*REQUIREMENT*
Find the lines of data that contain the string "with", then list them.

Stored data entries:

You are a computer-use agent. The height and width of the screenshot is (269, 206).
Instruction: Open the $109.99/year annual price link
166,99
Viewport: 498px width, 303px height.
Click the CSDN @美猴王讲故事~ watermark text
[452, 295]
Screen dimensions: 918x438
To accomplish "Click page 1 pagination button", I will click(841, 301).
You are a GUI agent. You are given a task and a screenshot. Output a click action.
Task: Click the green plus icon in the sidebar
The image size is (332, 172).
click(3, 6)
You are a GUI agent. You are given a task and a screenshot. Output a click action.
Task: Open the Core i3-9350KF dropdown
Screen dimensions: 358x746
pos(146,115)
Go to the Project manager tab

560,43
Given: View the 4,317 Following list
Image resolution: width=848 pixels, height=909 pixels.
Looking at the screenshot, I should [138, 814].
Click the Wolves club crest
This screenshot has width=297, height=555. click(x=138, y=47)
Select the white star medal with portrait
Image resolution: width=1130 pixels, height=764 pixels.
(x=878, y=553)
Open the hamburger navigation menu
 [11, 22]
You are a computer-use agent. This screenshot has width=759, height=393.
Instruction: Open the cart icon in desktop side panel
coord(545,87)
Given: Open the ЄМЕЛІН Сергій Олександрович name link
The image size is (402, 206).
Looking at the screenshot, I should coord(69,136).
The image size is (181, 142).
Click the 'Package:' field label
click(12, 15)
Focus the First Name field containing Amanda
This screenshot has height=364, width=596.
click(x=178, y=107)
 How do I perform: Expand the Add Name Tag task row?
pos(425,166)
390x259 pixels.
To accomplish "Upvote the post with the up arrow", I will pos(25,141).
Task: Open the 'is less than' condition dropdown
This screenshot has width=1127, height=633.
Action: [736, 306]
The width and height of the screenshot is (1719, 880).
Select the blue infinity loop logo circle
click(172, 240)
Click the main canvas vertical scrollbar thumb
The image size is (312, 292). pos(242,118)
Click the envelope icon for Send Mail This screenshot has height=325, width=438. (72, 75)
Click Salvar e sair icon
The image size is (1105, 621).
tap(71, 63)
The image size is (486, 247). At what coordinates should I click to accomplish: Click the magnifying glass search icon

*RESPONSE TO THIS TASK*
Select the white star medal with portrait
To accomplish "Upvote the post with the up arrow", I will pos(25,141).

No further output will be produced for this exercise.